José Luis García Traid (6 April 1936 – 11 January 1990) was a Spanish retired footballer who played as a midfielder, and a former manager.

Playing career
Born in Zaragoza, Aragon, García Traid represented Club Patria Aragon and SD La Salle as a youth, before joining Real Zaragoza. Loan stints followed, with Tercera División sides Celta de Vigo and UD Amistad.

García Traid made his professional debut on 13 November 1955, starting and scoring a hat-trick in a 7–1 home routing of CP La Felguera in the Segunda División. He appeared in two further matches during the campaign, as his side achieved promotion to La Liga.

In January 1957, after making no appearances during the season, García Traid was loaned to Levante UD in the second level until June. He appeared in ten matches and scored two goals for the Valencians before his loan expired.

García Traid made his debut in the main category of Spanish football on 3 November 1957, in a 0–0 away draw against UD Las Palmas. He scored his first goal in the category on 7 December of the following year, but in a 1–7 loss at Atlético Madrid.
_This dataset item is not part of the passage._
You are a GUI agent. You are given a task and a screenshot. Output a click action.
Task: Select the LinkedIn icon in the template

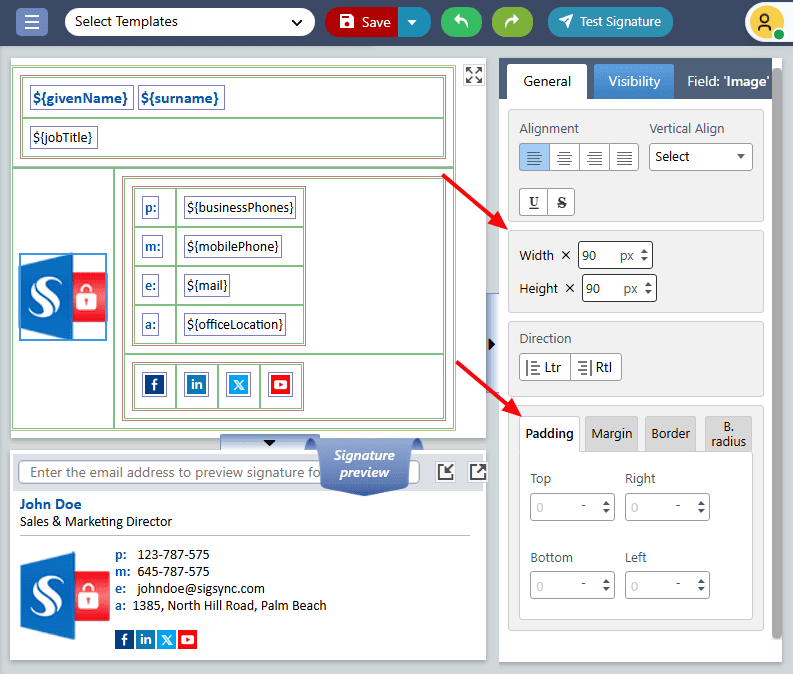[x=196, y=385]
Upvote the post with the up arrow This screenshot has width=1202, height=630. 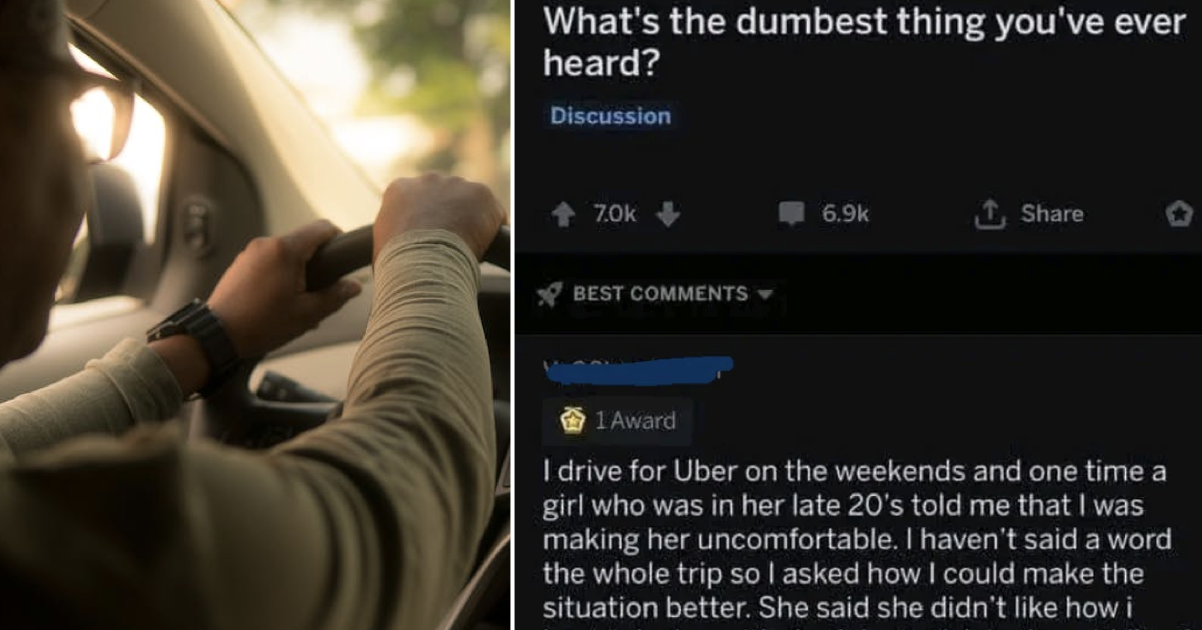point(564,214)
From 1958 to 1961, García Traid became a regular starter for the Maños, with his best input consisting of 28 matches and two goals in the 1959–60 campaign. He retired in 1963, aged only 26, due to a recurrent injury.

Managerial career
After retiring García Traid worked as a manager, his first club being AD San Lamberto's youth squads. In January 1971 he was named manager of his lifetime club Zaragoza, after a one-year spell at SD Huesca.
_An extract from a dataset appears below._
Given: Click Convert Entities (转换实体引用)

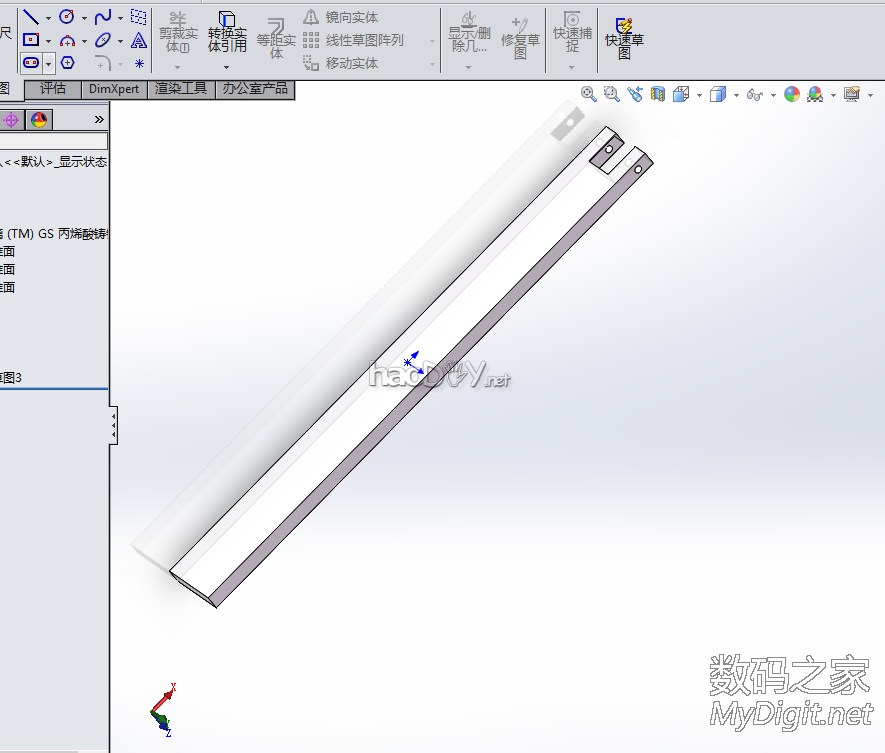Looking at the screenshot, I should click(x=227, y=37).
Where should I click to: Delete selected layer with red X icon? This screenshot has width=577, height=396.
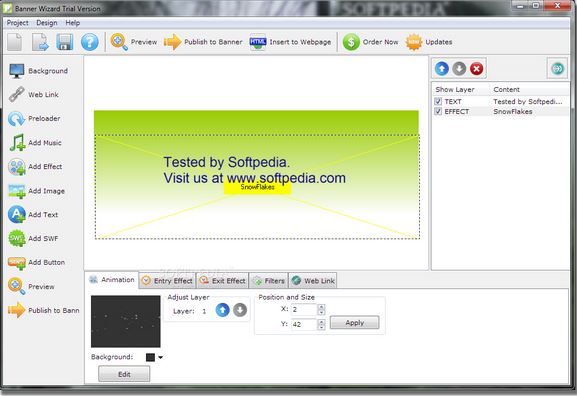[x=477, y=68]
García Traid was sacked in April, after failing to maintain the club's first division status. In 1973, he was appointed UD Salamanca manager, achieving top level promotion at first attempt; he remained in charge of the latter until 1978.

After a spell at Real Betis in the second tier, García Traid was appointed at the helm of Burgos CF in 1979. After again suffering relegation, he was named Atlético Madrid manager.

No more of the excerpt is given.